▶ **Exercise objective**: How many lines in the records below include "icon"? Answer with the number only.

BEGIN Data

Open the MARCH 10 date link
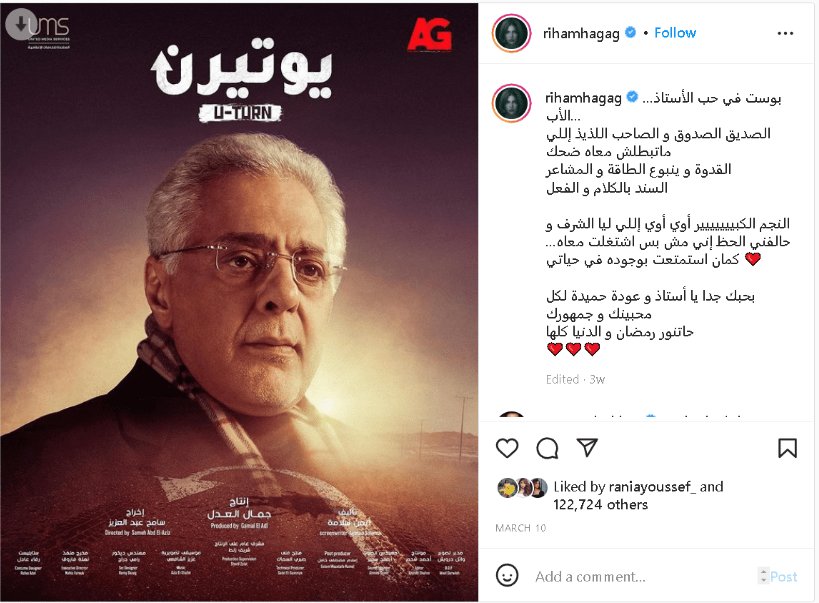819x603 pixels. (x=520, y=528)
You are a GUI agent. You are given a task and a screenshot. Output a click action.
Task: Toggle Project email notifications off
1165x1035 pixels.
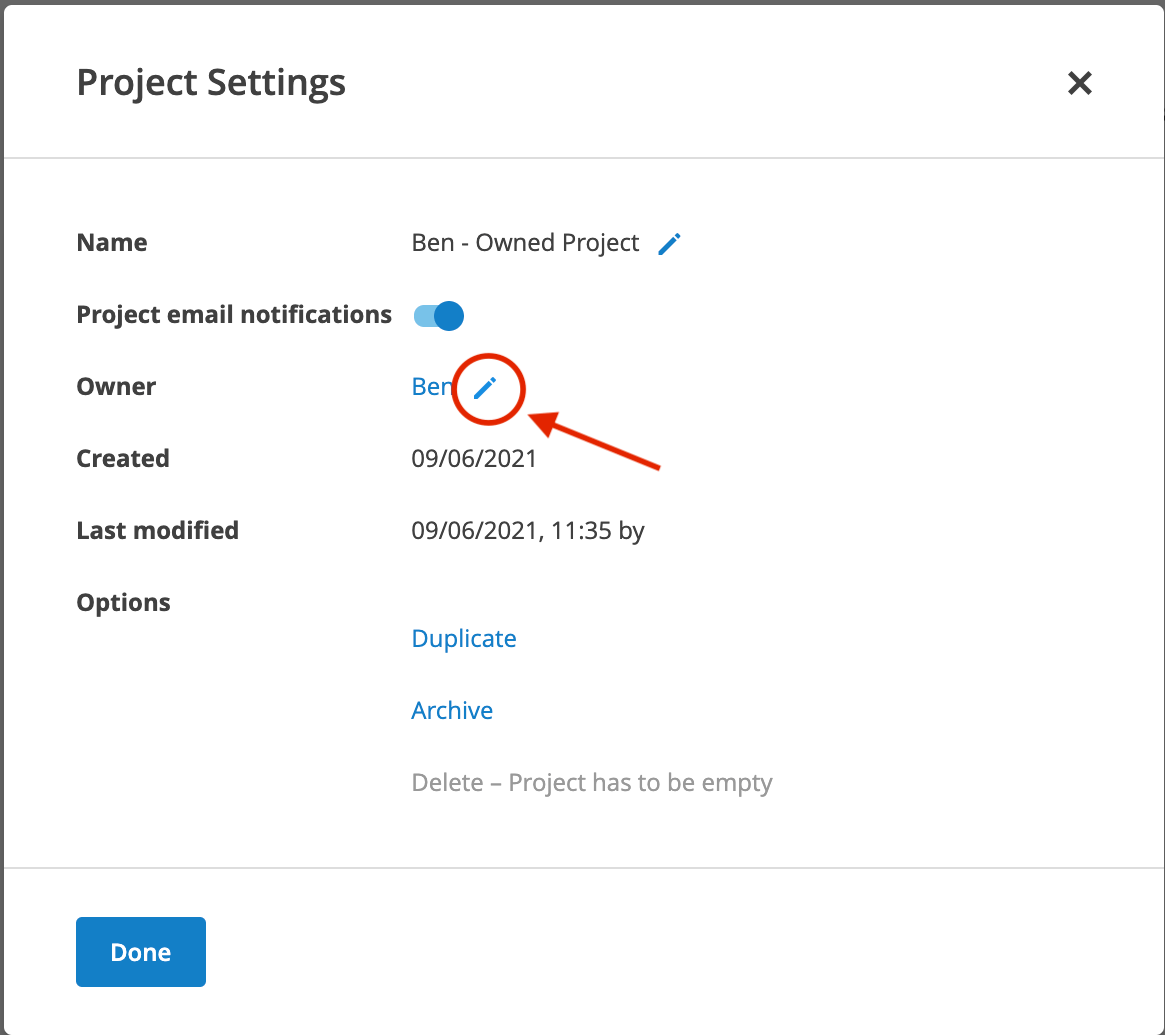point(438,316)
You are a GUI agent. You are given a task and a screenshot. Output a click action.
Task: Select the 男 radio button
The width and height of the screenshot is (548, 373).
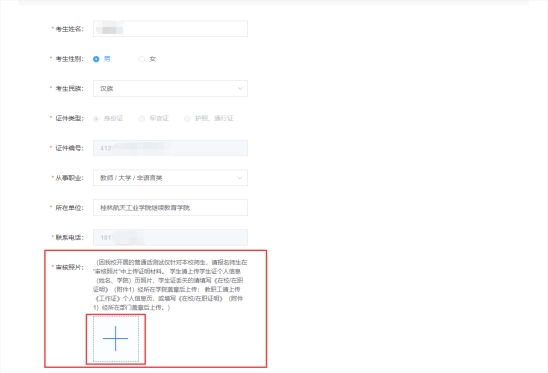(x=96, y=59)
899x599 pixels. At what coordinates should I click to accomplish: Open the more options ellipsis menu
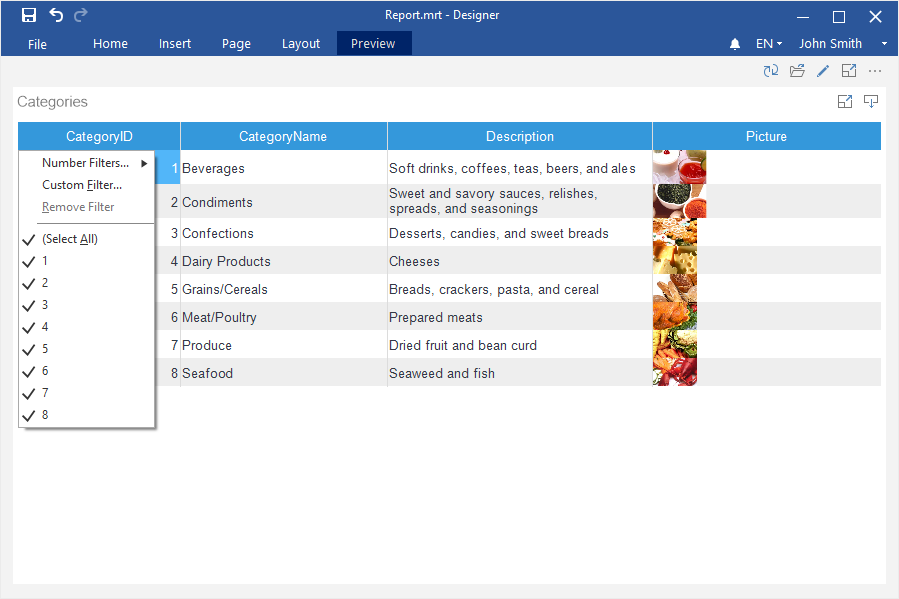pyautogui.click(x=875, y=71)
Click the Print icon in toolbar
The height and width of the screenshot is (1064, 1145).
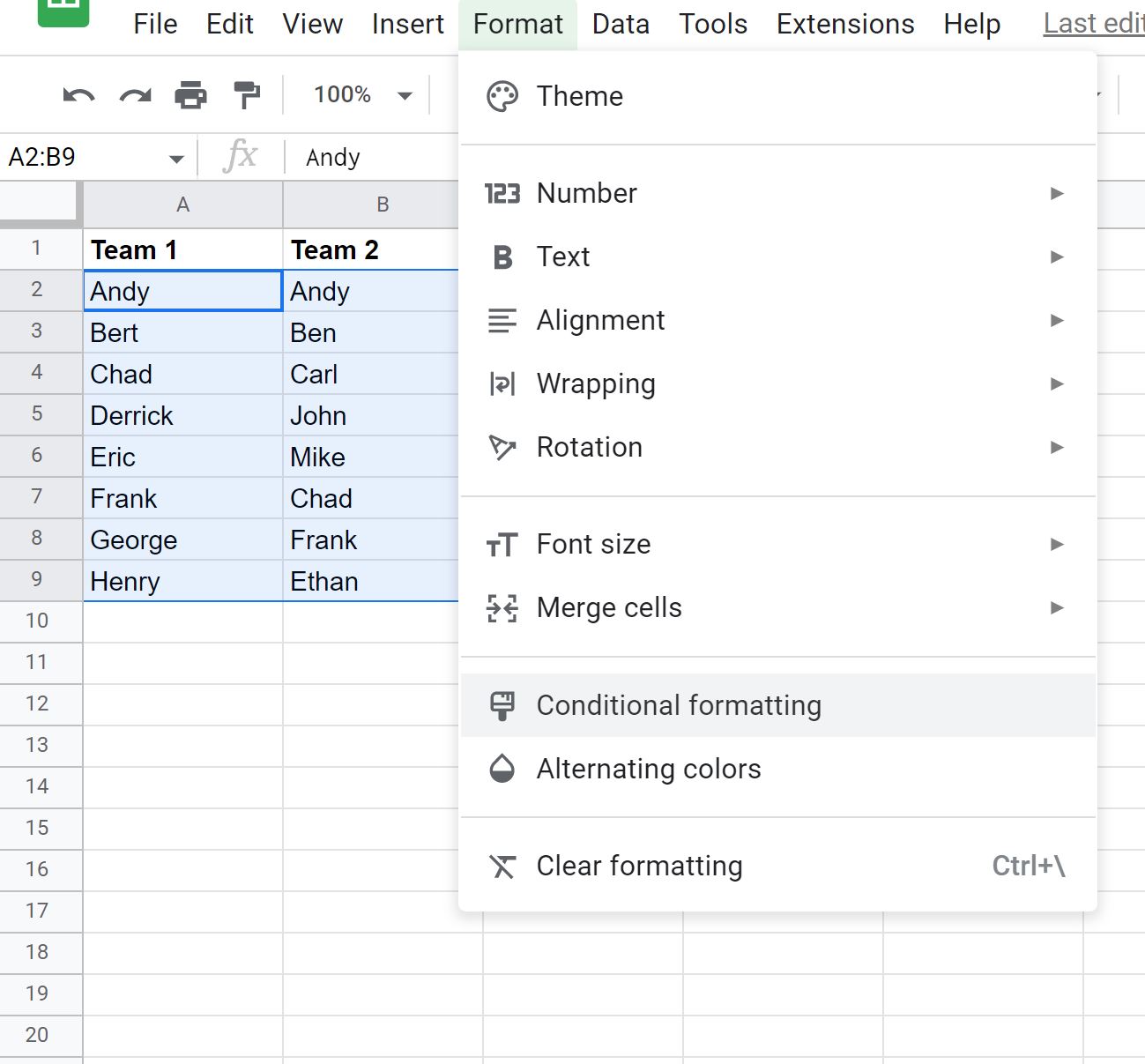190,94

END Data
BEGIN Data

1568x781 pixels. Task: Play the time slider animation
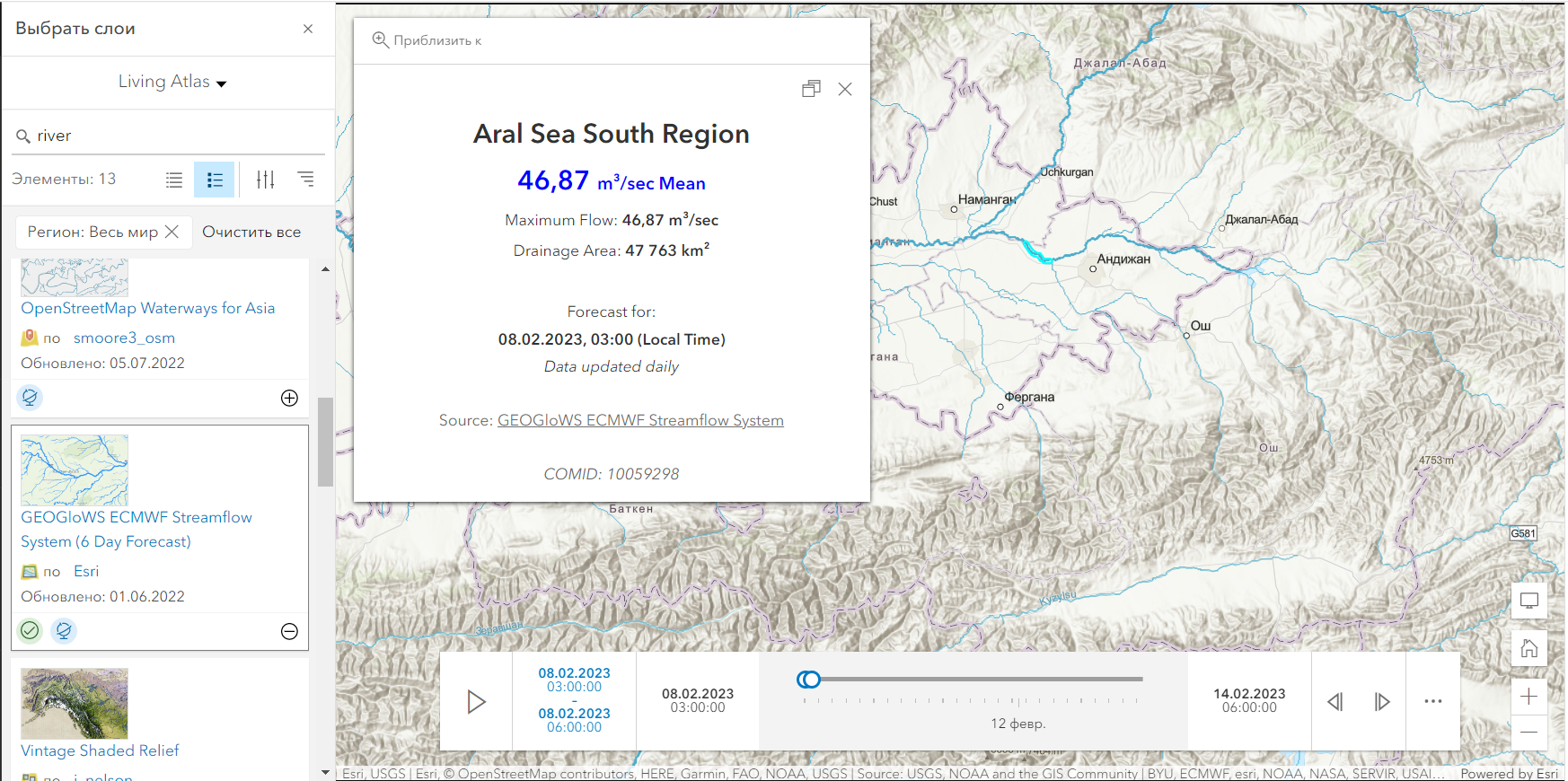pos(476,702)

END Data
BEGIN Data

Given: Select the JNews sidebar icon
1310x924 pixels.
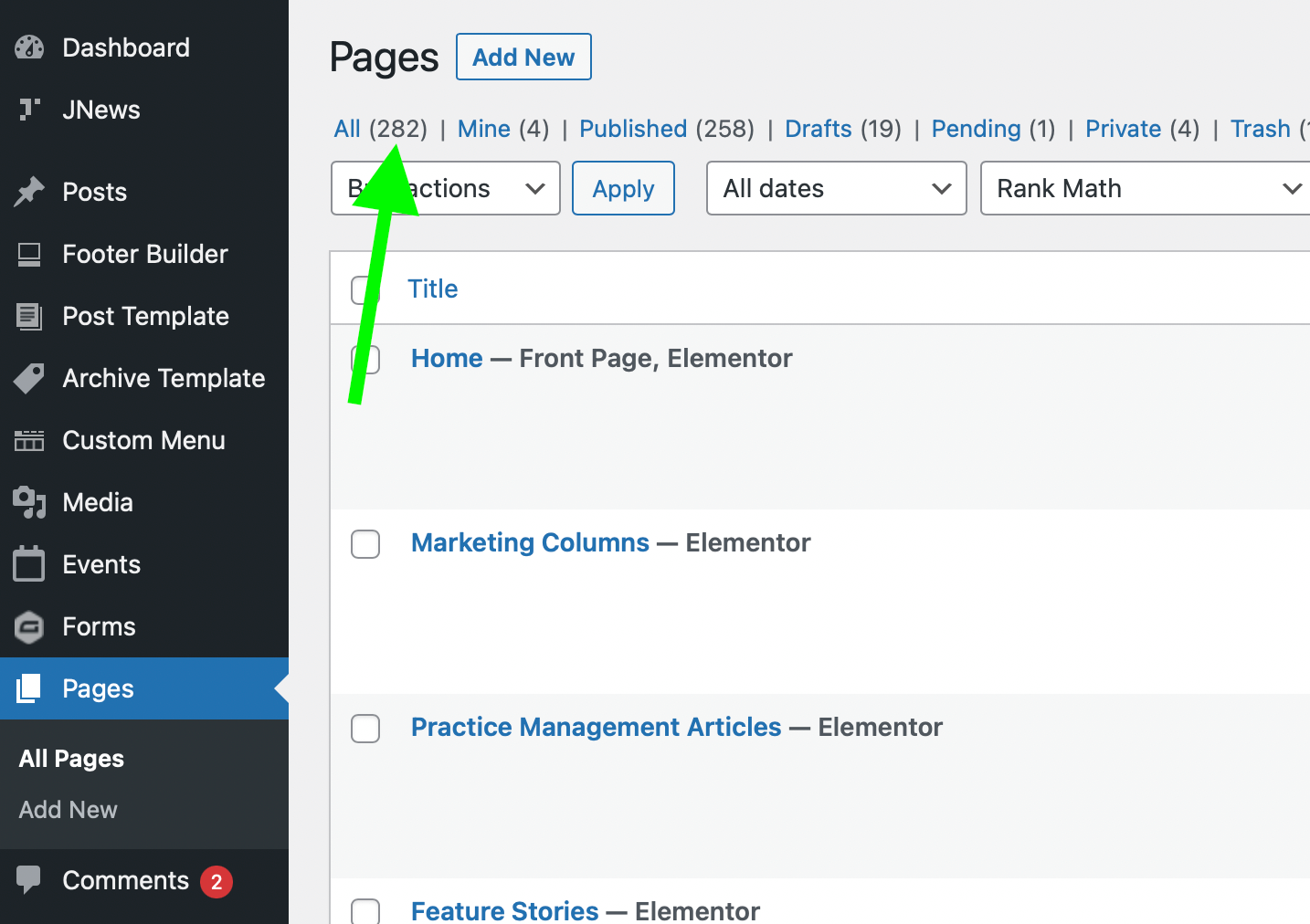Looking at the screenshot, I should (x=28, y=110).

END Data

▶ **Reply**: 2